Data for the task:
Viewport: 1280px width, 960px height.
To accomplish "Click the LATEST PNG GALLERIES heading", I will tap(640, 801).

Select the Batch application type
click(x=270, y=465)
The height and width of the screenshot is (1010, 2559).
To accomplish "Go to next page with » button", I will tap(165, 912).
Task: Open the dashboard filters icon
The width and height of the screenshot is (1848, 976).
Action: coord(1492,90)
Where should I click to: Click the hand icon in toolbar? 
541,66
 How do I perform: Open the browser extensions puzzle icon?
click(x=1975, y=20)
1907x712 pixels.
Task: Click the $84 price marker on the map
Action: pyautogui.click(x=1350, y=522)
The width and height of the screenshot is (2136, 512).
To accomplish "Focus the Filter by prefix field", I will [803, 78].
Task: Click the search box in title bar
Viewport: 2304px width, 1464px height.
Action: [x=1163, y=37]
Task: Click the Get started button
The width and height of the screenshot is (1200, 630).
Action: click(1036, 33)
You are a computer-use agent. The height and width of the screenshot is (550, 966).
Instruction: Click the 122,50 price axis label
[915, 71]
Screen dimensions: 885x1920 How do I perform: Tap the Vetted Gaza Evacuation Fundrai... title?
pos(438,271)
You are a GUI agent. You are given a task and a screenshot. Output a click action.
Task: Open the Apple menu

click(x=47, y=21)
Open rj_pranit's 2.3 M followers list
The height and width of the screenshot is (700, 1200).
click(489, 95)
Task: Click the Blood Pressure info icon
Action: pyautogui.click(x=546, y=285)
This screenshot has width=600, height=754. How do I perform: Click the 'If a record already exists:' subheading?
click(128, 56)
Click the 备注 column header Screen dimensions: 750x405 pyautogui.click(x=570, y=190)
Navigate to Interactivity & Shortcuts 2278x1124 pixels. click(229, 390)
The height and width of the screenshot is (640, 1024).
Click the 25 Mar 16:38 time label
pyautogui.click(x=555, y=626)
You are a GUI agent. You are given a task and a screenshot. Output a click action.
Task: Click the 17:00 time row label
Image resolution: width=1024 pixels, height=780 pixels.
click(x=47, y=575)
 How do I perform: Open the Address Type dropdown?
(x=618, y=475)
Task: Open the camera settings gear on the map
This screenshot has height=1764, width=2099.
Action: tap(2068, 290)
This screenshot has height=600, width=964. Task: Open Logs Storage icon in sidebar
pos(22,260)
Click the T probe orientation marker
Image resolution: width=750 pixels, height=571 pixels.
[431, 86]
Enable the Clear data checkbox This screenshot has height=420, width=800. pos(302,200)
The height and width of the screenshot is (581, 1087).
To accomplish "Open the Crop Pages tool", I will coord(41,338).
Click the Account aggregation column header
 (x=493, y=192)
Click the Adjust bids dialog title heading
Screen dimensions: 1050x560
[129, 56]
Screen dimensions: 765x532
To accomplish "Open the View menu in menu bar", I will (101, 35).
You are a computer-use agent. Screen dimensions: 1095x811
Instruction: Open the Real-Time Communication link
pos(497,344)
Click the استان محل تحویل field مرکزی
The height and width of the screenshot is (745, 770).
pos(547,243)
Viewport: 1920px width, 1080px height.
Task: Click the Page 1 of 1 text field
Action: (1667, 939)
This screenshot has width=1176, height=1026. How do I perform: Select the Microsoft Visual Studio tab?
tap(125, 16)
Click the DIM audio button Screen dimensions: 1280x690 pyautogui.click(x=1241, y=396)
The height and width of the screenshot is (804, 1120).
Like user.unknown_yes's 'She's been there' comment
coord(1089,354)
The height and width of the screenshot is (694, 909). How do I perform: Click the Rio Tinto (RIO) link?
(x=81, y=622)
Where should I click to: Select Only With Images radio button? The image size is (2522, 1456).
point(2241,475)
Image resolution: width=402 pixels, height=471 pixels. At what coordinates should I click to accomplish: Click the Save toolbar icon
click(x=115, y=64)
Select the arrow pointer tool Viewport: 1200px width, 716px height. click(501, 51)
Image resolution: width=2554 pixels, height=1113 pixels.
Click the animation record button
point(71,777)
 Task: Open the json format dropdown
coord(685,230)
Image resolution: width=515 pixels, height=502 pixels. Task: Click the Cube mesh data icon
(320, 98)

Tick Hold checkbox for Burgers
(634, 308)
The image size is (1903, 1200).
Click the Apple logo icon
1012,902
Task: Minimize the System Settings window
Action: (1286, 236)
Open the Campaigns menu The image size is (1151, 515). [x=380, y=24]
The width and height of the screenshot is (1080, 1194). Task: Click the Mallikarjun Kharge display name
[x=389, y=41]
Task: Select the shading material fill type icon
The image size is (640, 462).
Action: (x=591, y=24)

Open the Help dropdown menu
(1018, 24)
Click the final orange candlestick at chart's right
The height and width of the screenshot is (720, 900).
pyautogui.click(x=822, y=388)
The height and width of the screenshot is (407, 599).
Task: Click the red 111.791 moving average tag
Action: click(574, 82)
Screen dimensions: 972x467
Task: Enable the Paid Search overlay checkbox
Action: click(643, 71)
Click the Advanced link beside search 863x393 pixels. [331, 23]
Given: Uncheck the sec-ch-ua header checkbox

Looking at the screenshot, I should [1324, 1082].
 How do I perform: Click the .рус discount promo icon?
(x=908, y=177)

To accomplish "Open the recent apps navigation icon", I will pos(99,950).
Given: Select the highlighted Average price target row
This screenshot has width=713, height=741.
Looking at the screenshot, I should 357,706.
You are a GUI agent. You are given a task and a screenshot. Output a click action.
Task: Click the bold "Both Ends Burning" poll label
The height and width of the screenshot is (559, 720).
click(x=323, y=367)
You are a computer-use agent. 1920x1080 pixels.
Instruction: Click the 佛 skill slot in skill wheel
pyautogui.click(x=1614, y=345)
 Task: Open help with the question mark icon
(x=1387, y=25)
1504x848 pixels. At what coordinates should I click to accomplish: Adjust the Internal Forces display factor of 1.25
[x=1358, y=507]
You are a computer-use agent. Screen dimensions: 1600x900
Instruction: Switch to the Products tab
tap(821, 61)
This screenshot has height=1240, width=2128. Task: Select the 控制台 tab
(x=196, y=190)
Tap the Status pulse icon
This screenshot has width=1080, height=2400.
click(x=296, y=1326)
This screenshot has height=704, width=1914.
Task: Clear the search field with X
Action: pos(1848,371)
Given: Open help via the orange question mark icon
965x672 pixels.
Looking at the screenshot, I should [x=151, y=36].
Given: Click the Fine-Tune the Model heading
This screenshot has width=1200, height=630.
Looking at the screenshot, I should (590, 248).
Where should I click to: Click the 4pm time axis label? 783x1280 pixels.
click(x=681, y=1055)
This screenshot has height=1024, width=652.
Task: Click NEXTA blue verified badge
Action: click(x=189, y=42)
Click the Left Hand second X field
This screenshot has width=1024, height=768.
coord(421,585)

Task directions:
Render the part of the material that opens with the line containing "Image resolution: width=2554" and closes with the line containing "click(x=323, y=367)" as a JSON list of strings, one string per line, including both of those lines and leaving out blank lines.

Response:
[
  "Image resolution: width=2554 pixels, height=1113 pixels.",
  "Click the animation record button",
  "point(71,777)",
  " Task: Open the json format dropdown",
  "coord(685,230)",
  "Image resolution: width=515 pixels, height=502 pixels. Task: Click the Cube mesh data icon",
  "(320, 98)",
  "Tick Hold checkbox for Burgers",
  "(634, 308)",
  "The image size is (1903, 1200).",
  "Click the Apple logo icon",
  "1012,902",
  "Task: Minimize the System Settings window",
  "Action: (1286, 236)",
  "Open the Campaigns menu The image size is (1151, 515). [x=380, y=24]",
  "The width and height of the screenshot is (1080, 1194). Task: Click the Mallikarjun Kharge display name",
  "[x=389, y=41]",
  "Task: Select the shading material fill type icon",
  "The image size is (640, 462).",
  "Action: (x=591, y=24)",
  "Open the Help dropdown menu",
  "(1018, 24)",
  "Click the final orange candlestick at chart's right",
  "The height and width of the screenshot is (720, 900).",
  "pyautogui.click(x=822, y=388)",
  "The height and width of the screenshot is (407, 599).",
  "Task: Click the red 111.791 moving average tag",
  "Action: click(574, 82)",
  "Screen dimensions: 972x467",
  "Task: Enable the Paid Search overlay checkbox",
  "Action: click(643, 71)",
  "Click the Advanced link beside search 863x393 pixels. [331, 23]",
  "Given: Uncheck the sec-ch-ua header checkbox",
  "Looking at the screenshot, I should [1324, 1082].",
  " How do I perform: Click the .рус discount promo icon?",
  "(x=908, y=177)",
  "To accomplish \"Open the recent apps navigation icon\", I will pos(99,950).",
  "Given: Select the highlighted Average price target row",
  "This screenshot has width=713, height=741.",
  "Looking at the screenshot, I should 357,706.",
  "You are a GUI agent. You are given a task and a screenshot. Output a click action.",
  "Task: Click the bold \"Both Ends Burning\" poll label",
  "The height and width of the screenshot is (559, 720).",
  "click(x=323, y=367)"
]